While Americans are trying to cut out sugar and are reaching for beverages like energy drinks in the morning instead of glasses of orange juice, longstanding American company Tropicana is struggling.
Bloomberg reported this week that Tropicana Brands Group is considering “competing offers for a cash injection from new lenders and holders of its existing debt, according to people with knowledge of the situation.”
It also said that a loan offer from global alternative investment manager TPG Angelo Gordon is on the table, per the sources. According to the outlet, they asked not to be named, citing private talks.
Tropicana was initially founded by Anthony T. Rossi – an Italian immigrant living in Florida – in 1947. Per the company, he was “the first to bring fresh juice to the masses.” Over the years, the brand became entwined with its distinctive bottle and its red-and-white straw logo.
In 2022, Tropicana Brands Group was established as a joint venture between PAI Partners and PepsiCo.
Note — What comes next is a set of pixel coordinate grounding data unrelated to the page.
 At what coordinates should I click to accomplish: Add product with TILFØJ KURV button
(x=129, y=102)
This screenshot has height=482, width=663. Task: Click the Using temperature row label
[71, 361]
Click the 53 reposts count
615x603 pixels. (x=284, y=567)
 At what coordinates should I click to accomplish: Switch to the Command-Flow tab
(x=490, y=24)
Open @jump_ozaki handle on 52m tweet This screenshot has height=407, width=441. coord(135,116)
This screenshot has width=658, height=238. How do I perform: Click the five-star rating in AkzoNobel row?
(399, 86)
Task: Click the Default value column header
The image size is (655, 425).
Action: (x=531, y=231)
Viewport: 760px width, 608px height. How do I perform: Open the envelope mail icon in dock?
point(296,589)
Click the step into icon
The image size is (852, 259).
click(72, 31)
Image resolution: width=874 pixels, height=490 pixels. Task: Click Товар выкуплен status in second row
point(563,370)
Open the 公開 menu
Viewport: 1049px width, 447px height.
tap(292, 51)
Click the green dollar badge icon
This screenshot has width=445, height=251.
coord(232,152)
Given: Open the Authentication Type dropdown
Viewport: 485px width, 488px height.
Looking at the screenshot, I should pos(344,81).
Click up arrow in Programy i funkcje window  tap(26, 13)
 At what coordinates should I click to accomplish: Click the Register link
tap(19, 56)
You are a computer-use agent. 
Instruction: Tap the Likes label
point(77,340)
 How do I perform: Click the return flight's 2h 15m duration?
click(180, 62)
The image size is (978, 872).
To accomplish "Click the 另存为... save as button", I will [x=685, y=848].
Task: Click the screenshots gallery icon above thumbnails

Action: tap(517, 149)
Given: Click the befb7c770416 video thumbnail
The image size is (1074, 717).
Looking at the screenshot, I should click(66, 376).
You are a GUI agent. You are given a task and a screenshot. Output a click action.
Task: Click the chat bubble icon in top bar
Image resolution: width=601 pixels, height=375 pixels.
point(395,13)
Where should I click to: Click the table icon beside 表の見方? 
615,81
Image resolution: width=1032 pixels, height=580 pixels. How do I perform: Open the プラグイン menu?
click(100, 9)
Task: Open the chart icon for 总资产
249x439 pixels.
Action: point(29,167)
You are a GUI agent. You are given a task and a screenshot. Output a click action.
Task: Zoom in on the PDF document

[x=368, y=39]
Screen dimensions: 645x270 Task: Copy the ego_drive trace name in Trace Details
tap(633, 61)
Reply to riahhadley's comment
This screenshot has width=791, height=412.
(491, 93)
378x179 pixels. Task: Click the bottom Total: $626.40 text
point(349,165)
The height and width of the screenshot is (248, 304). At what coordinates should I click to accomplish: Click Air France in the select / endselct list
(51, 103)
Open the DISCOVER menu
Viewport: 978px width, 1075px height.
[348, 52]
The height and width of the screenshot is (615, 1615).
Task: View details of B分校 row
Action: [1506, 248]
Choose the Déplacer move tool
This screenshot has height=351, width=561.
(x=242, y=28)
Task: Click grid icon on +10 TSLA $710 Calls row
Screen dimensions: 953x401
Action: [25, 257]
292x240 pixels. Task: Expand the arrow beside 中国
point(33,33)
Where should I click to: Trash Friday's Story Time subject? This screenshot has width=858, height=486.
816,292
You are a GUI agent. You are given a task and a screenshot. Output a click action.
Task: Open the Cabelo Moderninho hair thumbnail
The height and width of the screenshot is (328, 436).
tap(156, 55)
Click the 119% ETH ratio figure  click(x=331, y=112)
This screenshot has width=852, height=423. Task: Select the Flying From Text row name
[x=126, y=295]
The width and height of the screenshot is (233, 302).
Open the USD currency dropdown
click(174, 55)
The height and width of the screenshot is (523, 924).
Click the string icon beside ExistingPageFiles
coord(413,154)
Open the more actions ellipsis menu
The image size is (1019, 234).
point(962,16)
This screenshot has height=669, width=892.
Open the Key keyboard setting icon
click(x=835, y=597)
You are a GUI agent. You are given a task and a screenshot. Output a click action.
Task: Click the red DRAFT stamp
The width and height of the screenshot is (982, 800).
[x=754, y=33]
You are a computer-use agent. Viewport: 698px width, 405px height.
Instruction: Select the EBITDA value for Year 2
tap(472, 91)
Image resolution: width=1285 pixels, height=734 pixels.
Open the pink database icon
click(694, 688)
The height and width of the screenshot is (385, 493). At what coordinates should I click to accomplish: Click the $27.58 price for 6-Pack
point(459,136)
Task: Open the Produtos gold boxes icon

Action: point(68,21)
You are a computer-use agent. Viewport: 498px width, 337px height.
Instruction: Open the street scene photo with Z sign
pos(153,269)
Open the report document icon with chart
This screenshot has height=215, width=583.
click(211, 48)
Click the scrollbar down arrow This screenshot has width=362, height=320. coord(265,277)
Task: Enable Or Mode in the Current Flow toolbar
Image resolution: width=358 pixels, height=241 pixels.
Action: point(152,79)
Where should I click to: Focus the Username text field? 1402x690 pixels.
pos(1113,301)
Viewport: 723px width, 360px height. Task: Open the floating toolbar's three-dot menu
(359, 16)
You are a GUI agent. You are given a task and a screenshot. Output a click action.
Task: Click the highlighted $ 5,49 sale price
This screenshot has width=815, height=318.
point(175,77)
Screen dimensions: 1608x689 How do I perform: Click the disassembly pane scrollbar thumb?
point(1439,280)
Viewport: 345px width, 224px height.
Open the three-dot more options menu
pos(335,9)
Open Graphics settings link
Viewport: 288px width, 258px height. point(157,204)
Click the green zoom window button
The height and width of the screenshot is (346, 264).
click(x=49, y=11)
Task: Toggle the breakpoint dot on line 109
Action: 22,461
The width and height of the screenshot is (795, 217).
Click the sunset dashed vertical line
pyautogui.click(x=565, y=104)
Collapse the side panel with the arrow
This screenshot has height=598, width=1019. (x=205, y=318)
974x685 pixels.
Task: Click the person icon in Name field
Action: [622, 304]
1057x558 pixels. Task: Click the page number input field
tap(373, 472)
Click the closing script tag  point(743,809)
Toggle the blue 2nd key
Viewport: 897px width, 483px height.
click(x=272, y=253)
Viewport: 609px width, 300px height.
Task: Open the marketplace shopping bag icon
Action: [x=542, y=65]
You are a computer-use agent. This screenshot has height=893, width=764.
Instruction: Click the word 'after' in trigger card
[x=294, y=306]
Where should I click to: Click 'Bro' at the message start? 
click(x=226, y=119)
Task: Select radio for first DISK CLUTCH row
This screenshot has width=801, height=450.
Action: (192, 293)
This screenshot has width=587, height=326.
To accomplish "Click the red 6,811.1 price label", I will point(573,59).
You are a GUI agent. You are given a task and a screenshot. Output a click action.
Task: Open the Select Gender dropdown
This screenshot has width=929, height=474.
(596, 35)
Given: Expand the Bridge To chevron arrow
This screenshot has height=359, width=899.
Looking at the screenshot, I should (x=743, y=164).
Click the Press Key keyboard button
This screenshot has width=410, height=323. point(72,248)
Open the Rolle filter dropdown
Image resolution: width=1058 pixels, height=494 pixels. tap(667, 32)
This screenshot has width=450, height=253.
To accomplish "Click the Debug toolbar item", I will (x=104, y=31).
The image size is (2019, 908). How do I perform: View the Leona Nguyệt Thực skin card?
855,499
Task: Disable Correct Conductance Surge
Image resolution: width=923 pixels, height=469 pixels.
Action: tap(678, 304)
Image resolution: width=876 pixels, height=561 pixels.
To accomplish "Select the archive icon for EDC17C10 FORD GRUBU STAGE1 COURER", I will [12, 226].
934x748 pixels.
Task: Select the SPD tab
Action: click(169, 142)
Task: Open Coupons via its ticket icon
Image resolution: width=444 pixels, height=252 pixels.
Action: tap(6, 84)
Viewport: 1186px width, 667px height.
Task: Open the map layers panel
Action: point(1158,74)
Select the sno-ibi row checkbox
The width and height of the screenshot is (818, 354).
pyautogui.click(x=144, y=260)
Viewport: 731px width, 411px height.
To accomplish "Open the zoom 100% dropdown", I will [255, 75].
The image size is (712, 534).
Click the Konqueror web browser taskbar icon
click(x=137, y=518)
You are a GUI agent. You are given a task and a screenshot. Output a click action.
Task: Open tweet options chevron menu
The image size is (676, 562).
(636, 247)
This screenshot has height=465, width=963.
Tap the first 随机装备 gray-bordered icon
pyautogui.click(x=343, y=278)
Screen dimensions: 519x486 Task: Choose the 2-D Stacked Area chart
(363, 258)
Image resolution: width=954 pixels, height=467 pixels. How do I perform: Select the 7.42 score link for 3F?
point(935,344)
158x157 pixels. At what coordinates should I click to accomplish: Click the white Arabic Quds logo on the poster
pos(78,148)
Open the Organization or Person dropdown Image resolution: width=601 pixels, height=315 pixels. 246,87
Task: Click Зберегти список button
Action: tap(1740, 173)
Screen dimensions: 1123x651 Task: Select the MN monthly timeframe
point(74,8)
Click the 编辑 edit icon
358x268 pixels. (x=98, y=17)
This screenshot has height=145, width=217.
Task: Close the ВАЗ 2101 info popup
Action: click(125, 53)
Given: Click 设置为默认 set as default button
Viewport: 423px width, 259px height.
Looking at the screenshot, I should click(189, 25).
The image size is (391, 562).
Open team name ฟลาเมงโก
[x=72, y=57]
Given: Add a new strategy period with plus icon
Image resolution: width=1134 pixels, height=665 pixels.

It also includes the Naked, KeVita, Izze, Twister, Dole, Copella and Punica brands. CNN reported last Wednesday that PAI Partners, a European private equity firm, recently gave Tropicana a $30 million emergency loan.
This loan showed that “that they are a lender of last resort,” and are “not confident any value remains from their initial investment,” said Tim Hynes, the head of credit research at Debtwire, per CNN. PepsiCo still owns a minority stake in the company and it wrote down the value of its investment by $135 million last quarter, the outlet added.
According to Bloomberg, Tropicana’s debt includes a $1.8 billion first-lien loan due in 2029 and a $450 million second-lien loan due 2030. These stem from PAI purchasing majority control of Tropicana and the other juice brands, it added.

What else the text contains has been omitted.